= Instruction =
Would you print, word for word, the lines starting with the one that contains "Where should I click to: Tap" and ending with the one that contains "Action: coord(29,137)", both of those included?

= Material provided =
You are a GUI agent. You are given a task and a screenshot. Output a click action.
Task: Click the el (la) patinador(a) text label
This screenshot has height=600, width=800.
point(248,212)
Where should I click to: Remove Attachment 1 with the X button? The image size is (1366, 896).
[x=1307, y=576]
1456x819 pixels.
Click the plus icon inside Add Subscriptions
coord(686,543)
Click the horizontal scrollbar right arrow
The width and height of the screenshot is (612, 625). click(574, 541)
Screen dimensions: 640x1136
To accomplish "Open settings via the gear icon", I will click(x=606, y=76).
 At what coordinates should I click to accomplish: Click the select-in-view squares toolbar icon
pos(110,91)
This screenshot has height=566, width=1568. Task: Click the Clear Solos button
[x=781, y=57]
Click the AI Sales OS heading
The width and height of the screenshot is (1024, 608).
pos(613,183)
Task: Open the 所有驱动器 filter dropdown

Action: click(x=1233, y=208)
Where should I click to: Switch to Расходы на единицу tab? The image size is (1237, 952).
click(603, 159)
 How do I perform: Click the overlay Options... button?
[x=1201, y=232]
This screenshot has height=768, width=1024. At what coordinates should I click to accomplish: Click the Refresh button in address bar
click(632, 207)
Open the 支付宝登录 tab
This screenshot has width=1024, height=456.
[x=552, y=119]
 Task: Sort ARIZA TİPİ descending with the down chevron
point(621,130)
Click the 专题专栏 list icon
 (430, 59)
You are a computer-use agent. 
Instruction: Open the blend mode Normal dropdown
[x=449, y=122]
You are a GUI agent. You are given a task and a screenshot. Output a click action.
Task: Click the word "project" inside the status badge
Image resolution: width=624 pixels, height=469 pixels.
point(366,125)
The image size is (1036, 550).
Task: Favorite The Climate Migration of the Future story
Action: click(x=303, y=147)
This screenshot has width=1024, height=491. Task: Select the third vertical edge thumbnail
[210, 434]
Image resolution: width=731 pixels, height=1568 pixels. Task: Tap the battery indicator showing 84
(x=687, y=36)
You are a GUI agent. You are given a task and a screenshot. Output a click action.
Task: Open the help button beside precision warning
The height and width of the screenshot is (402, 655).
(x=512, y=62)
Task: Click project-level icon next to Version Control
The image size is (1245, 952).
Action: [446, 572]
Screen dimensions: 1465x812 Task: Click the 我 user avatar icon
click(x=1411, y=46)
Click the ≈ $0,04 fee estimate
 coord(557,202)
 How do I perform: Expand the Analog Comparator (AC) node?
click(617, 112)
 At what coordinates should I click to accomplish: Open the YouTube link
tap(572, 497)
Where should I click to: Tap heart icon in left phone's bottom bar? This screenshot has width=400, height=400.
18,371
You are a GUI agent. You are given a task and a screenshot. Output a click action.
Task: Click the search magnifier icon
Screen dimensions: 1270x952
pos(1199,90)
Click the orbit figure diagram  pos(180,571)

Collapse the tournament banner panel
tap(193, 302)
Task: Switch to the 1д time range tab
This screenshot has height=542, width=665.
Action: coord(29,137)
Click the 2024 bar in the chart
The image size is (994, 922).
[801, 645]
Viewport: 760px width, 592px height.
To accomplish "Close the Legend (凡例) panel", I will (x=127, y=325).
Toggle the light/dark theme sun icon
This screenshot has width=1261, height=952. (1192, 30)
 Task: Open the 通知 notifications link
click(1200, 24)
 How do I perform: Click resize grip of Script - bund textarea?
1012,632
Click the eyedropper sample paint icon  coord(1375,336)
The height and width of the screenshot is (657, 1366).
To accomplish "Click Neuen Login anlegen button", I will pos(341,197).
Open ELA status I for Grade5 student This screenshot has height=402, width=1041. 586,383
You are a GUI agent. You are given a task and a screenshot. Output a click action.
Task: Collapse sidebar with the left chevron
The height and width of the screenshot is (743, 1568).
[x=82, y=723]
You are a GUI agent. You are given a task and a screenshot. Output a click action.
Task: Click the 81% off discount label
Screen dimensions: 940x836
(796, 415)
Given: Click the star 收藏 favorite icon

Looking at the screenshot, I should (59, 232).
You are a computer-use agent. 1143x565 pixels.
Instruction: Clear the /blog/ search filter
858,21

= Result for this task =
Where should I click to: Tap heart icon in left phone's bottom bar? This screenshot has width=400, height=400.
18,371
You are a GUI agent. You are given a task and a screenshot. Output a click action.
Task: Click the search magnifier icon
Screen dimensions: 1270x952
pos(1199,90)
Click the orbit figure diagram  pos(180,571)

Collapse the tournament banner panel
tap(193, 302)
Task: Switch to the 1д time range tab
This screenshot has height=542, width=665.
Action: coord(29,137)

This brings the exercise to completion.